No entanto, o filho de Joaquim Morais revendeu a propriedade à irmã e ao marido dela com quem o sogro não tem boas relações. “O que ele fez é considerado burla qualificada. Ele vendeu a propriedade à sua irmã e ao cunhado que não têm boas relações com o Joaquim. E pior, eles pagaram apenas três mil contos e nem sequer entregaram os outros mil contos a Joaquim. Simplesmente apoderaram-se da propriedade”, conta Pinto.
Quanto ao trapiche, João Câncio Pinto diz que foi autorizado a colocá-lo no espaço há 17 anos pela antiga proprietária Edite Ferreira, filha de Dona Carlota. Nessa altura, revela, a propriedade era gerida por Joaquim Morais.

“Aceitei a proposta e logo fiz algum investimento naquele curral de trapiche. Melhorei o piso, fiz reboque no armazém e na casa de calda, cobri os dois tanques existentes ali. Nunca em todos estes anos me pediram que pagasse aluguer. De repente soube que a propriedade foi vendida. Numa dada altura, em 2014, António Carente chegou ao local para apoderar-se daquela propriedade.
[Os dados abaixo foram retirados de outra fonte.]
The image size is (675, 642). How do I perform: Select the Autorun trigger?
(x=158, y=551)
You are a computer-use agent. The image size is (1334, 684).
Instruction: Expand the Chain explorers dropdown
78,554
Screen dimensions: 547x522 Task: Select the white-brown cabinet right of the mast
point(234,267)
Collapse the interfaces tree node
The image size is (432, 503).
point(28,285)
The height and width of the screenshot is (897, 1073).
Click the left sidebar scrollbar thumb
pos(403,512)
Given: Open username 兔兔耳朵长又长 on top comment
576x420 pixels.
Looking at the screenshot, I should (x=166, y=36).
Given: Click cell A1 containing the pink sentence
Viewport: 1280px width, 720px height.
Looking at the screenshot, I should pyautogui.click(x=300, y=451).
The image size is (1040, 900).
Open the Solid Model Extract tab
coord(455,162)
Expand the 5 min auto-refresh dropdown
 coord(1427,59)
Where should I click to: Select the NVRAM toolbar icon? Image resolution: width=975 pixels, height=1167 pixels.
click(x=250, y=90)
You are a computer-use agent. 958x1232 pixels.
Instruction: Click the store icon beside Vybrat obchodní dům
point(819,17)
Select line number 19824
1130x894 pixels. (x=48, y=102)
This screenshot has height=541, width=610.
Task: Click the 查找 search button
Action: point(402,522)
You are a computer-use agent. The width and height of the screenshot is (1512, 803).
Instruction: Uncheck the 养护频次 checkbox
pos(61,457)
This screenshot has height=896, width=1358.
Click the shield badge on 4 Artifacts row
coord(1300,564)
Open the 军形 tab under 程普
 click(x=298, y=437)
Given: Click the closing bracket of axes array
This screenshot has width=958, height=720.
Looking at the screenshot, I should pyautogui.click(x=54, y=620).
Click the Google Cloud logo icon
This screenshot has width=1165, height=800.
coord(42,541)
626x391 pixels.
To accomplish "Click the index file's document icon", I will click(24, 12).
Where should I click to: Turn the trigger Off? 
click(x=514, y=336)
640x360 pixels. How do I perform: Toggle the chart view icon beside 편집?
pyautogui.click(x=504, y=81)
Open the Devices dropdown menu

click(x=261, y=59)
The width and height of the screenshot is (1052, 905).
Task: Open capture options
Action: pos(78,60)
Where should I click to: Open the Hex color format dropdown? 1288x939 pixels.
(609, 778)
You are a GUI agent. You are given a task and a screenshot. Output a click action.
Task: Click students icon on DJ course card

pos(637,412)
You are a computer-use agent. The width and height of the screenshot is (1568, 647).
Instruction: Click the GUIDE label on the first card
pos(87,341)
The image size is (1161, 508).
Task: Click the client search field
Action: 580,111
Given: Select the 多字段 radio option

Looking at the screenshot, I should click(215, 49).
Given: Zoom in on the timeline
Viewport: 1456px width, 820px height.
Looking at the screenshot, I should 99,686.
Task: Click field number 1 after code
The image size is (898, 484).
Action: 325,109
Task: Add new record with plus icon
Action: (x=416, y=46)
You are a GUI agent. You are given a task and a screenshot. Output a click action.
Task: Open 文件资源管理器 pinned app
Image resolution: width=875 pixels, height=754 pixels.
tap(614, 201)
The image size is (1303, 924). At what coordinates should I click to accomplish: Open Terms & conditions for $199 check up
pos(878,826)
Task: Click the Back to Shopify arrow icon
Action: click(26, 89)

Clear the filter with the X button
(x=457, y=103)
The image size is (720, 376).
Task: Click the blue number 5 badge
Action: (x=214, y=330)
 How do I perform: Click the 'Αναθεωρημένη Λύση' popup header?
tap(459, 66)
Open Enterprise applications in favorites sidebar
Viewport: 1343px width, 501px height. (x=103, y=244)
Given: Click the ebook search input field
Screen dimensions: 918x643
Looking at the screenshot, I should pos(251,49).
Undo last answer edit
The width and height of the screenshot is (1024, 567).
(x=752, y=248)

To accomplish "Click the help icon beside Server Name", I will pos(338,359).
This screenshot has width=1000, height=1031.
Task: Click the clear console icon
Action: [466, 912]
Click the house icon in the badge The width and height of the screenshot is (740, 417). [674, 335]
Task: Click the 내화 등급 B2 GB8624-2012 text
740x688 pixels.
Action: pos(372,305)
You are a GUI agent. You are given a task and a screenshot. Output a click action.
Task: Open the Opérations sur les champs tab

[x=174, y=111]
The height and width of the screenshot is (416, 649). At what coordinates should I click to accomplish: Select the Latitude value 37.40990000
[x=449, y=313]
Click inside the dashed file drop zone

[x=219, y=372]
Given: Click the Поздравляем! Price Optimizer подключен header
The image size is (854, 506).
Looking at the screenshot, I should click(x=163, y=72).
Ele retirou alguns objectos que lá estavam, mandou derrubar o meu alambique, arrancou todas as portas de forma escandalosa sem respeito a um senhor de quase noventa anos e que tem mais de 40 anos de trabalho naquela propriedade”, conta Pinto, dizendo que o Tribunal deu razão a Joaquim Morais, mas António Carente anda a lançar boatos de que o juiz foi parcial e benevolente com Joaquim.“São tantos absurdos que dizem que não tem lógica”.

João Câncio Pinto diz, por outro lado, que está disposto a discutir a contenda no tribunal caso realmente exista um processo contra ele por causa do trapiche. “Vamos a tribunal e se for decidido que terei de pagar alguma indemnização pagarei. Mas se for decidido que eles terão de pagar as minhas despesas e todos os custos que tive, terão de fazê-lo porque vou até às últimas consequências”, desafia Pinto.

Atendendo às acusações sobre a justiça, o A Semana tentou ouvir o juiz Afonso para exercer o contraditório, mas tal foi impossível – não atendeu, até ao fecho desta edição, as chamadas telefónicas feitas pela repórter deste jornal.